= Problem =
Work through the material below and tally the lines holding "screenshot"; only the tally should be returned.

= Extracted material =
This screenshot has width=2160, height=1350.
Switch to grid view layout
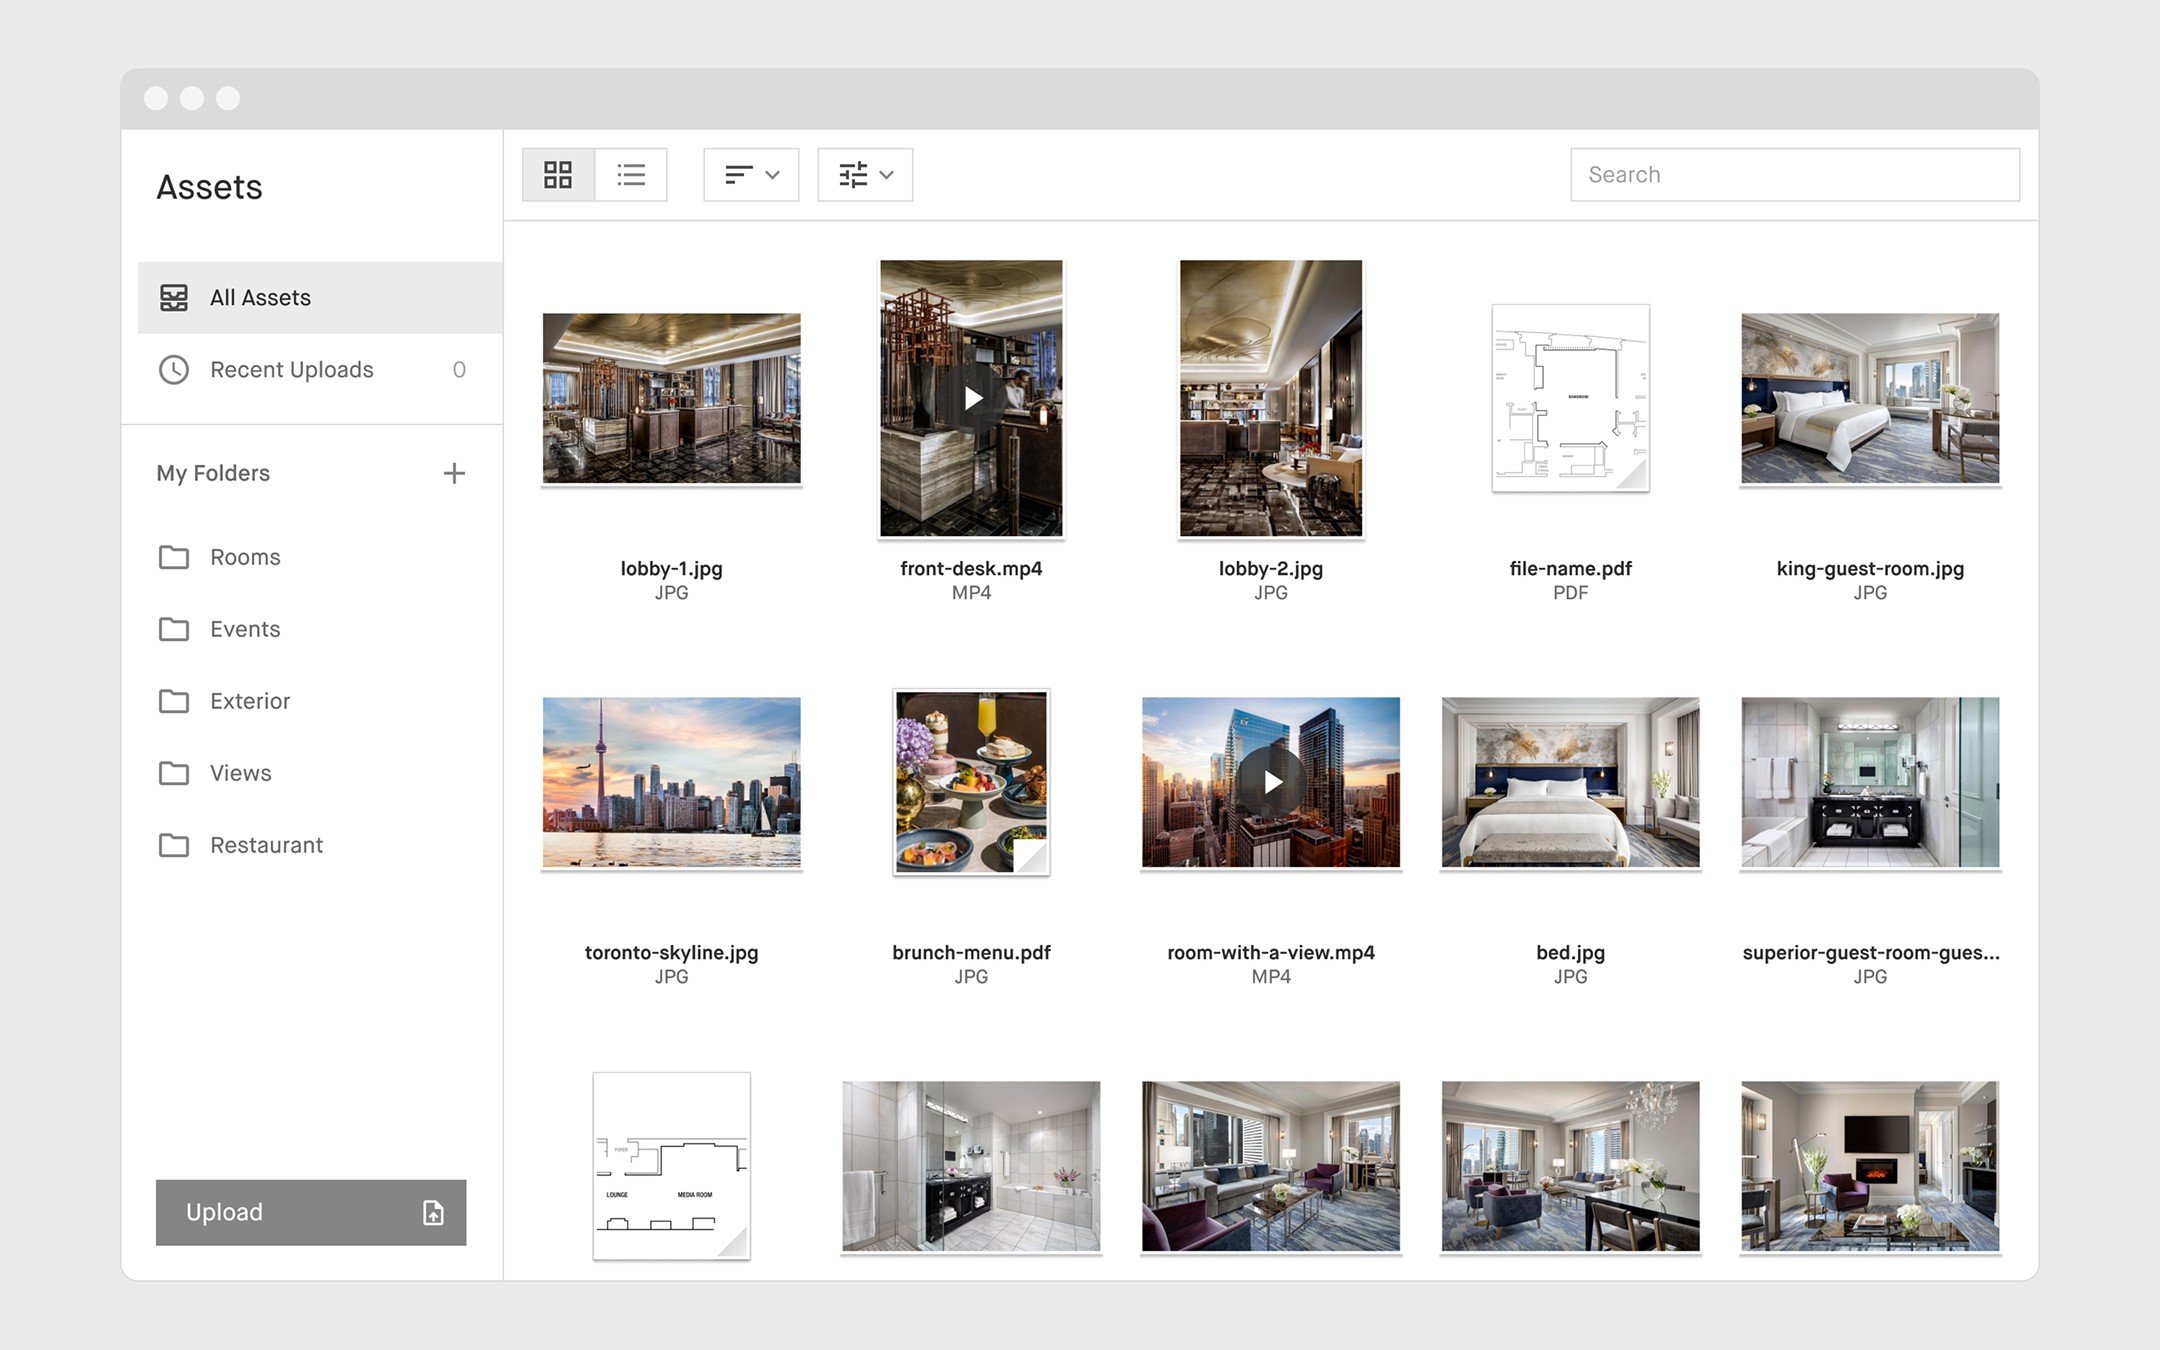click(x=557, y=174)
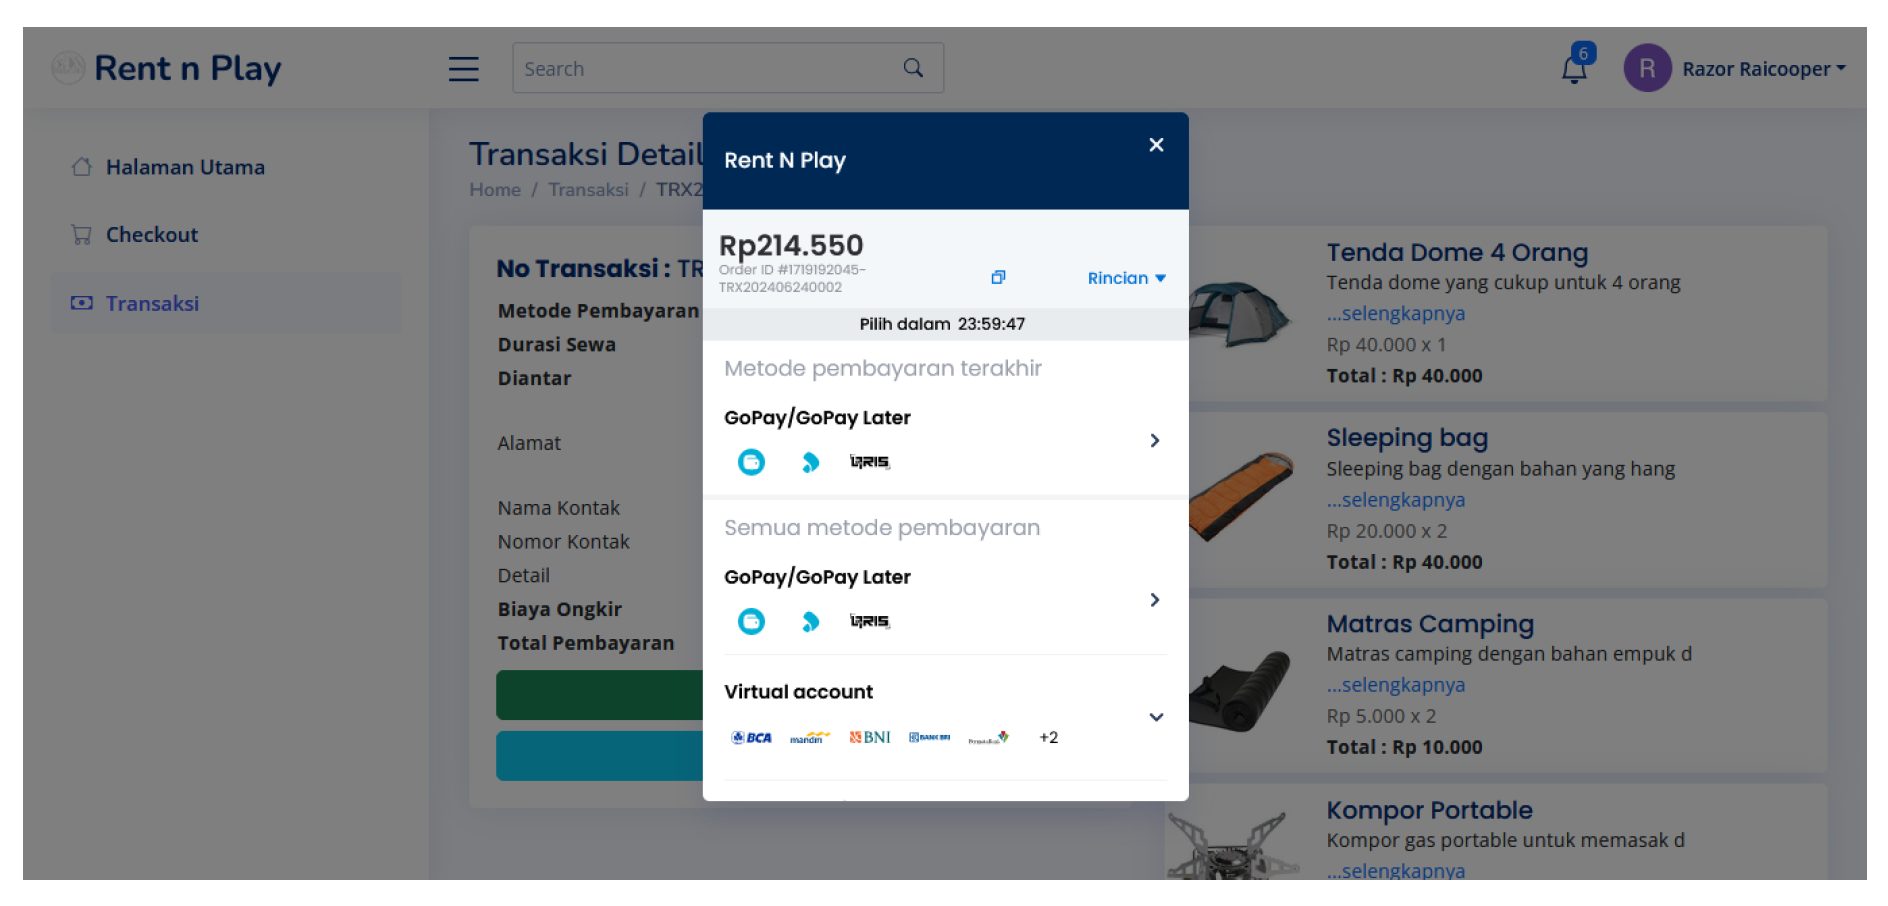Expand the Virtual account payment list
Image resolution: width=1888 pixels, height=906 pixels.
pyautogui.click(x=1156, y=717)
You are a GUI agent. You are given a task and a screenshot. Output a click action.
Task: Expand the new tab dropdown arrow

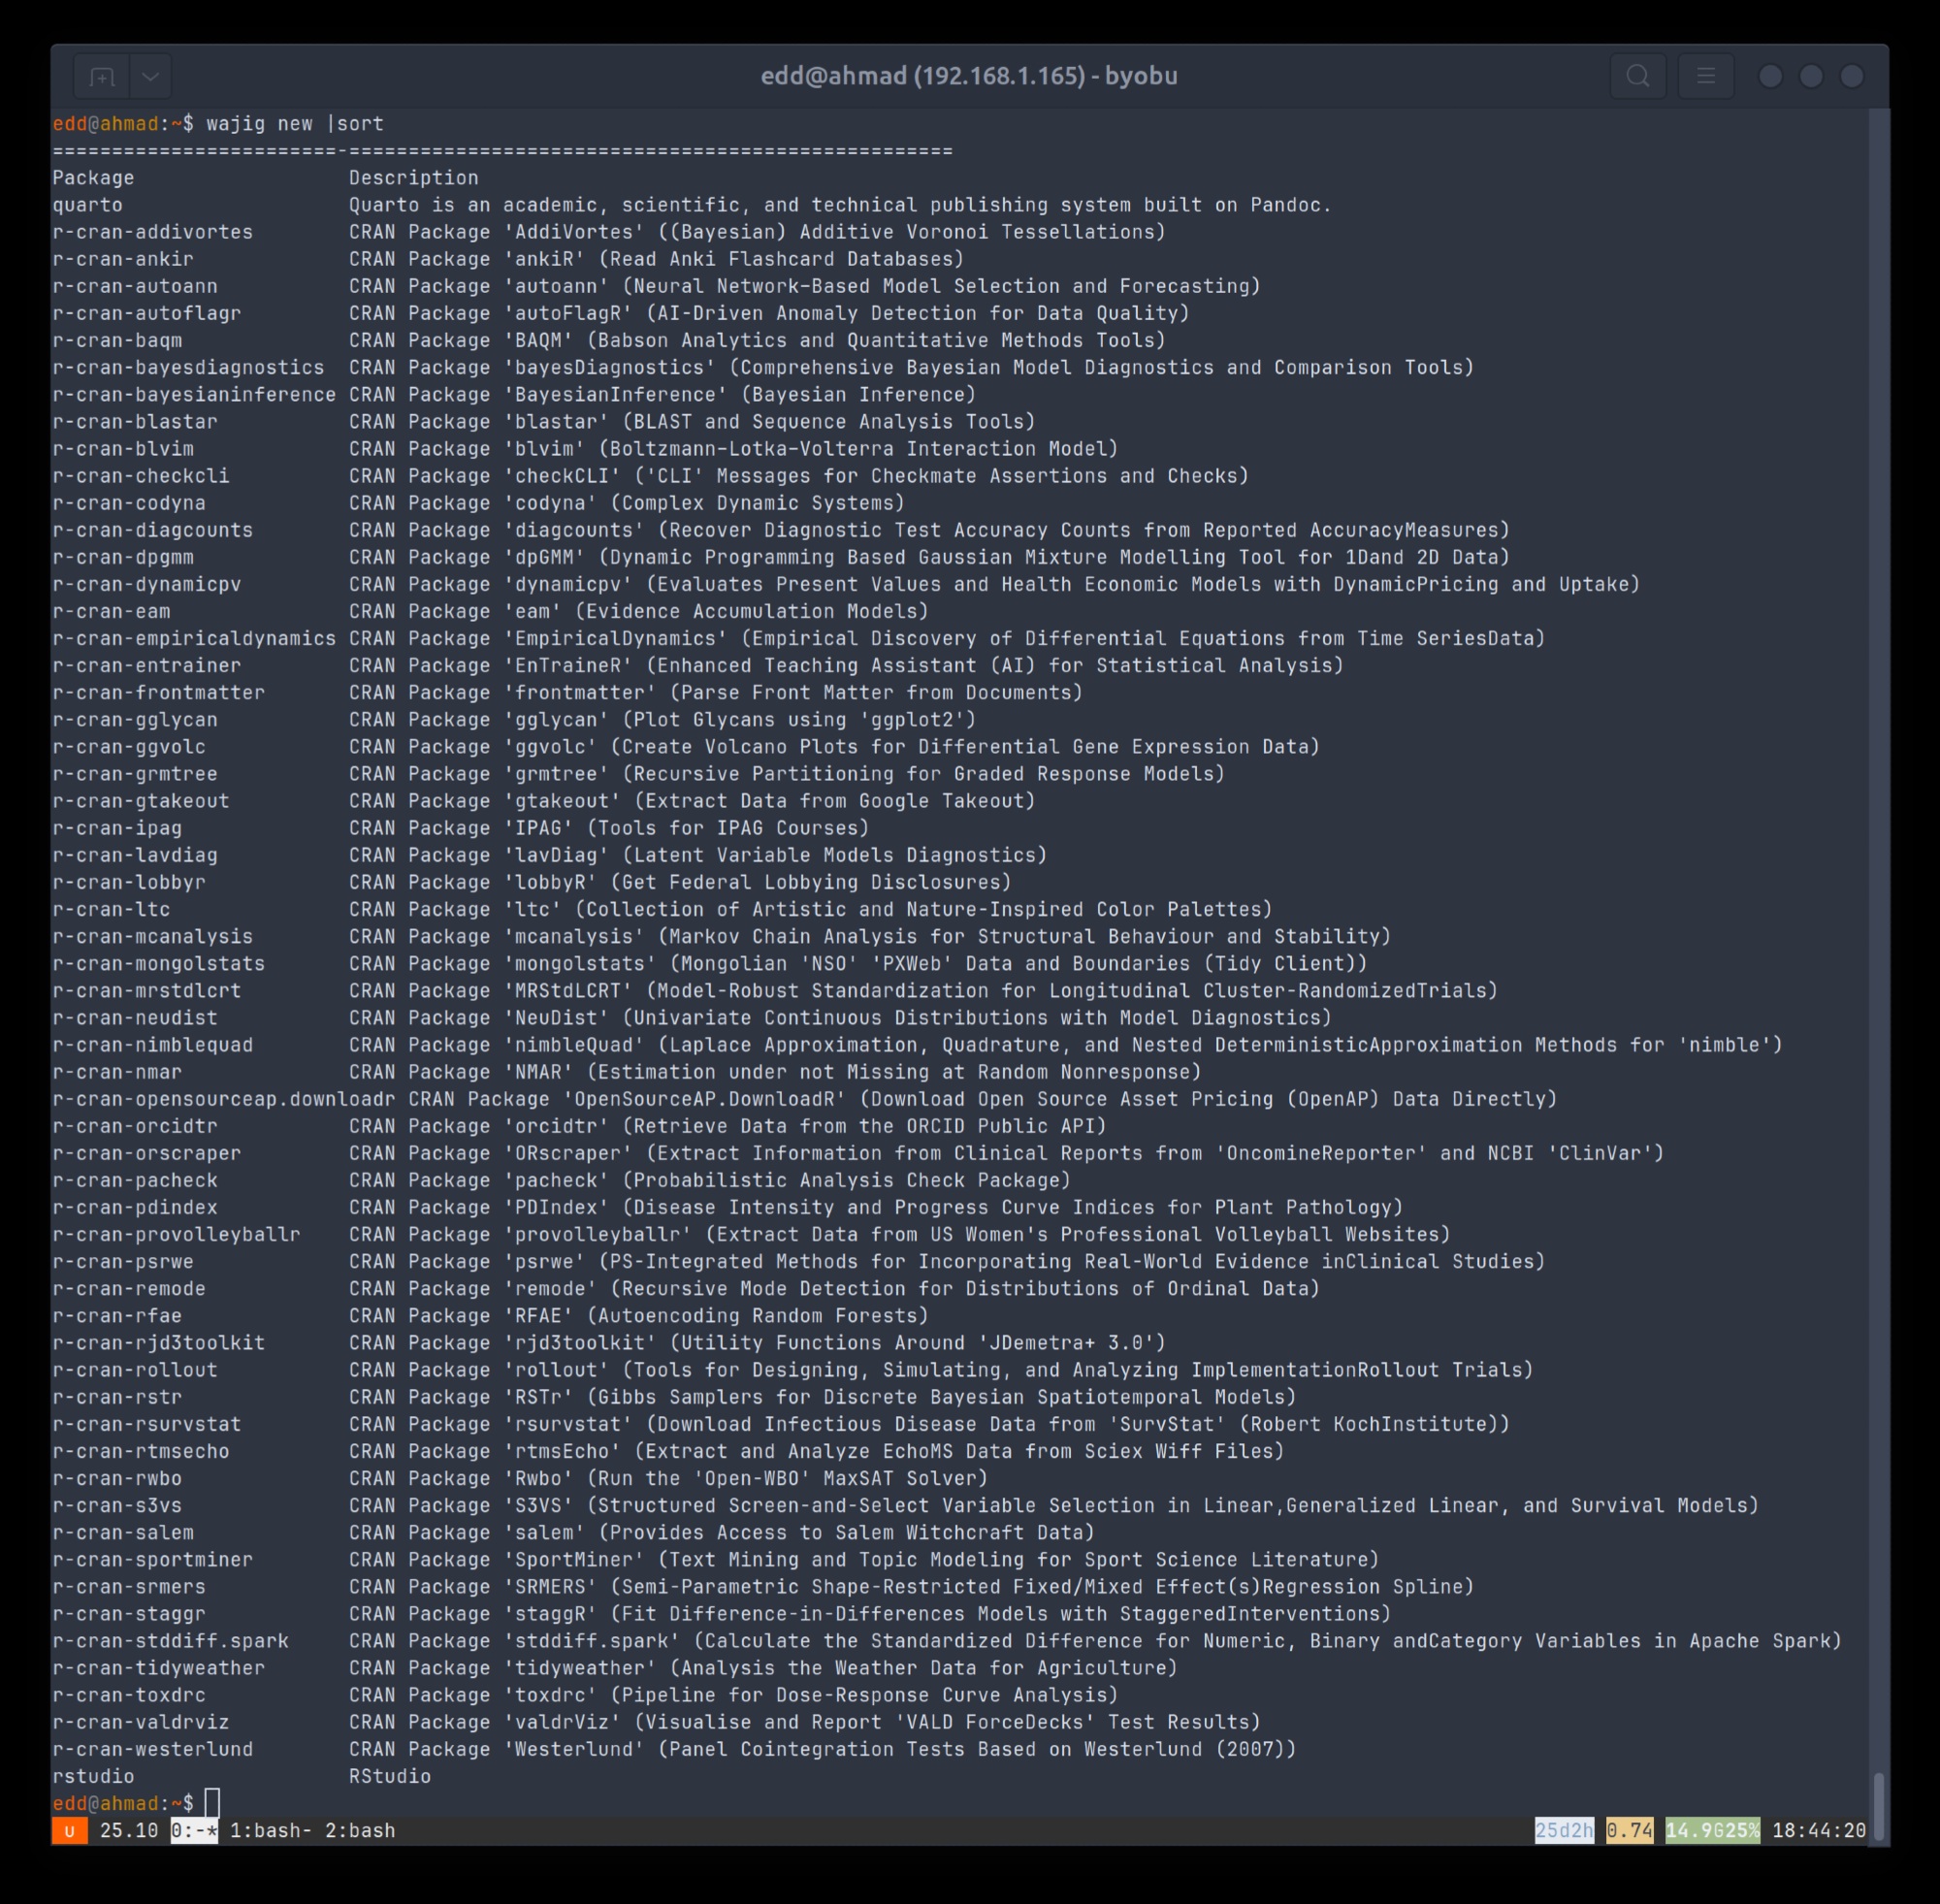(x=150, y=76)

= Solution to this task =
2